新製品は、パッケージの端子数が80ピンおよび100ピン、内蔵フラッシュメモリ容量が48Kバイト〜128Kバイトの計6品種を展開する。サンプルの単価は、端子数100ピンでメモリ容量128Kバイトの製品が、300円(税別)となっている。
RL78/L1Aグループは、アナログスイッチをアナログフロントエンド内部に内蔵する。測定対象が切り替わった場合でも、内蔵D-Aコンバーターと組み合わせることで外部回路を含めて測定回路をソフトウェアで切り替えられるため、ヘモグロビンなどの血中成分と血糖値を交互に測定するヘルスケア機器を開発することができる。
レファレンスソフトウェアの提供により、D-Aコンバーター、オペアンプ、A-Dコンバーター、基準電圧回路など、内蔵アナログフロントエンド機能を使った精度向上が容易になり、開発するシステムのアナログ精度が向上する。アナログフロントエンドは、回路上にさまざまな工夫が加えられているため、動作電圧を大幅に低くすることができ、システムの電池寿命ぎりぎりまで測定経路を正常に動作させるとした。
同社では、製品機能を即時評価できるプロモーションボードも同時に発売。

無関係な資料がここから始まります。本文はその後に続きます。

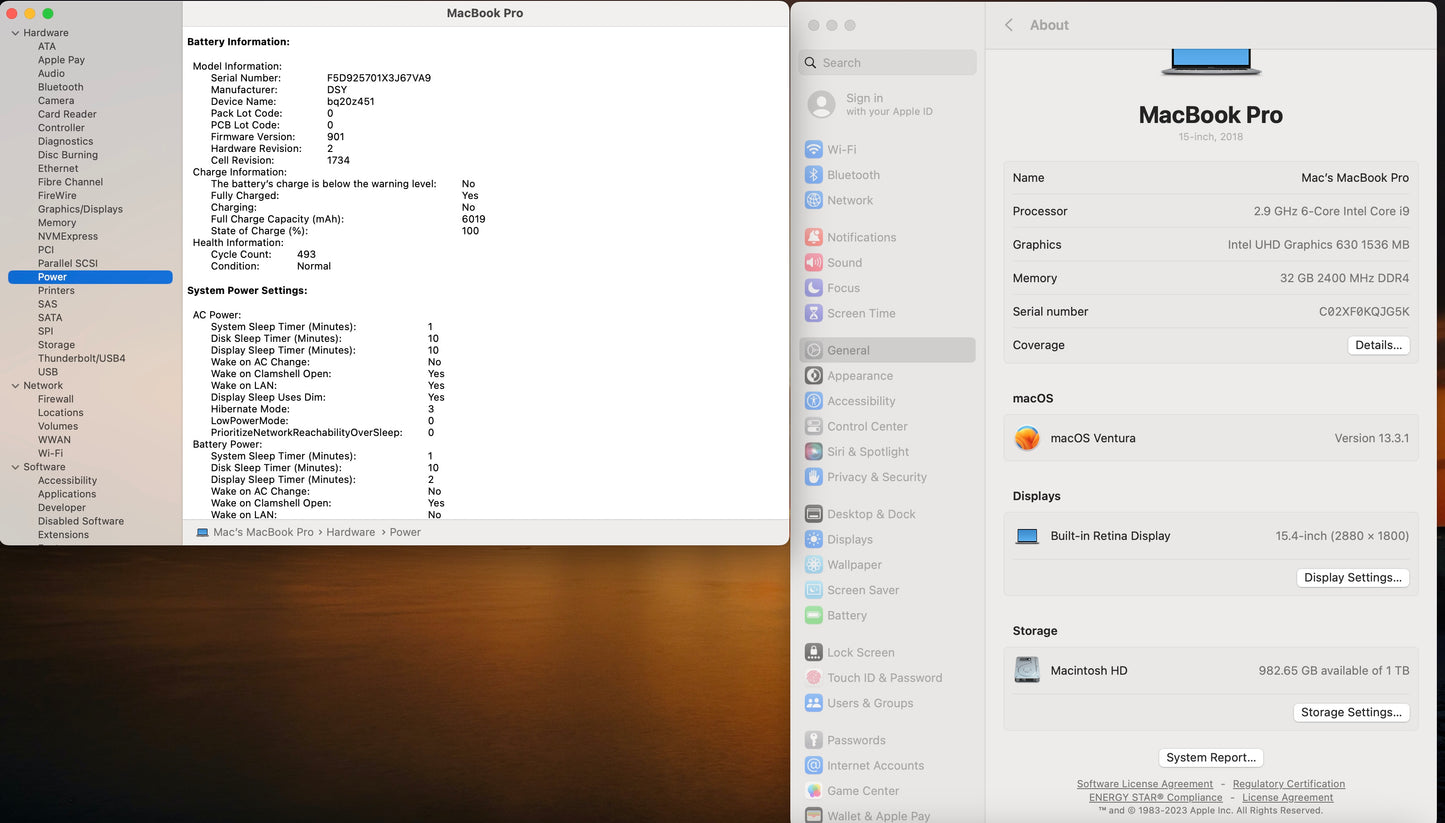
Task: Click the Touch ID & Password fingerprint icon
Action: 813,678
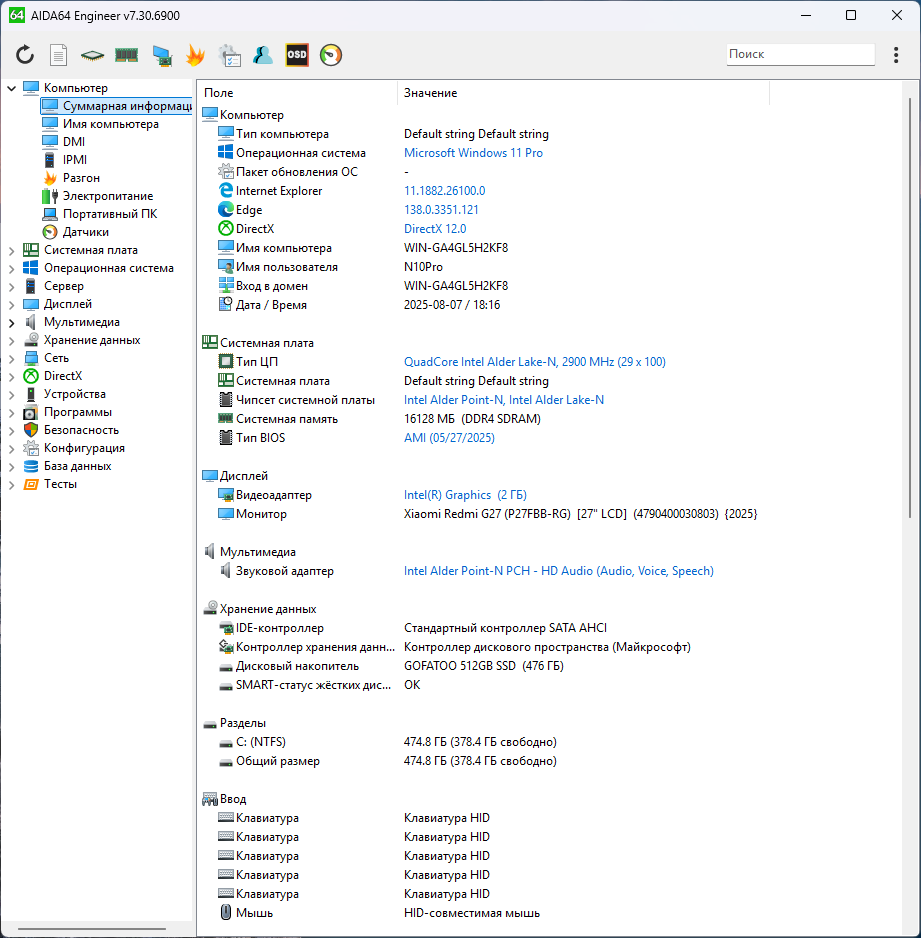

2016年末には、血糖値計での使用を想定したレファレンスソフトウェアについて、アプリケーションノートと、サンプルプログラムをリリースする予定だ。
糖尿病により引き起こされる合併症の進行をコントロールするため、持ち運びできる小型血糖値計は現在、幅広く普及している。しかし、1つのシステムで複数項目を測定するため、システム構成が複雑になり、測定精度の向上や電池の長時間動作が課題となっている。RL78/L1Aグループは、こうした課題を解決するために開発された。